◆ **TRY IT**: The expected output is an exact copy of the lines from the one containing "Where should I" to the final line below, minus any pictures.
--------
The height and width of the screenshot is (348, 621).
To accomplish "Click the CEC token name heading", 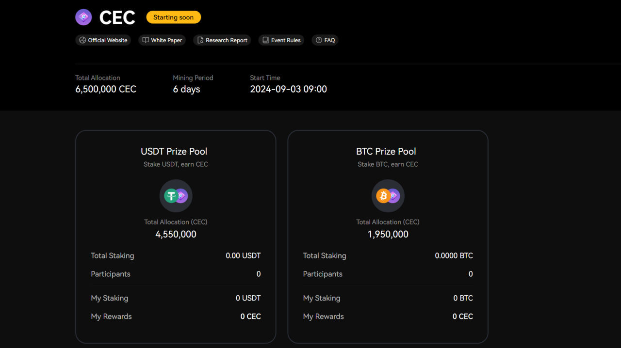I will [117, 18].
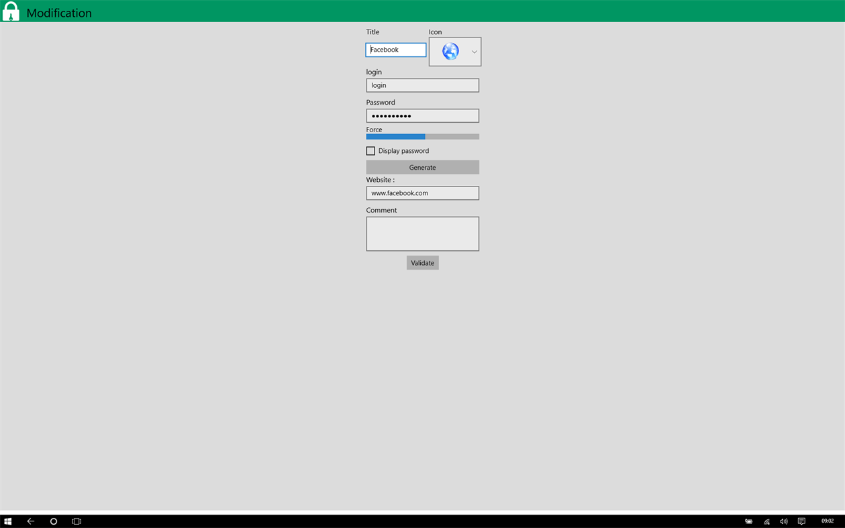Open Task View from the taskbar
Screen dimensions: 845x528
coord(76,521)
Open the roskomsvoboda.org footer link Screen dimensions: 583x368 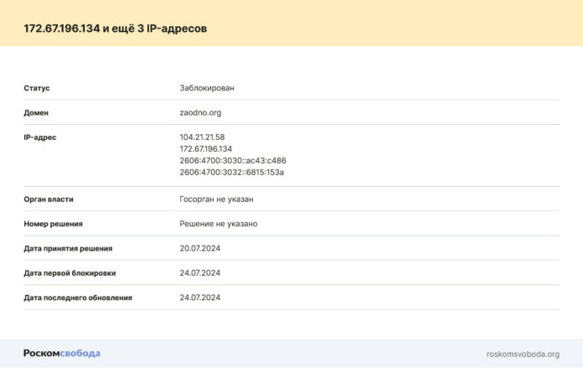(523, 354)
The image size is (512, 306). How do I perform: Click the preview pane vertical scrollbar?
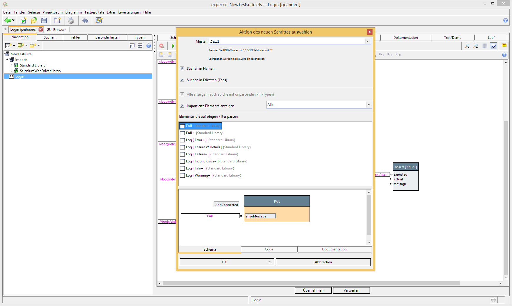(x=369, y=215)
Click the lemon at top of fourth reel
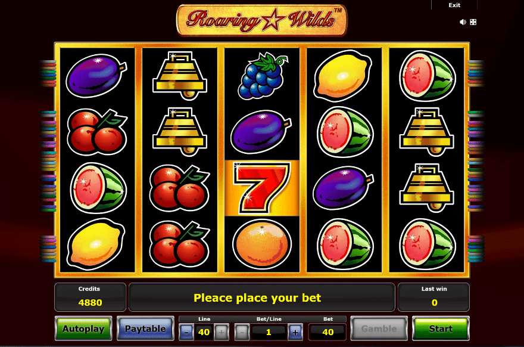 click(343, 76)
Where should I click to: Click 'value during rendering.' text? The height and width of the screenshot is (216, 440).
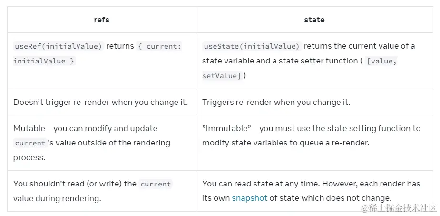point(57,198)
--------
◆ **FINISHED EXERCISE**:
Where should I click to: Click 'value during rendering.' text? The height and width of the screenshot is (216, 440).
point(57,198)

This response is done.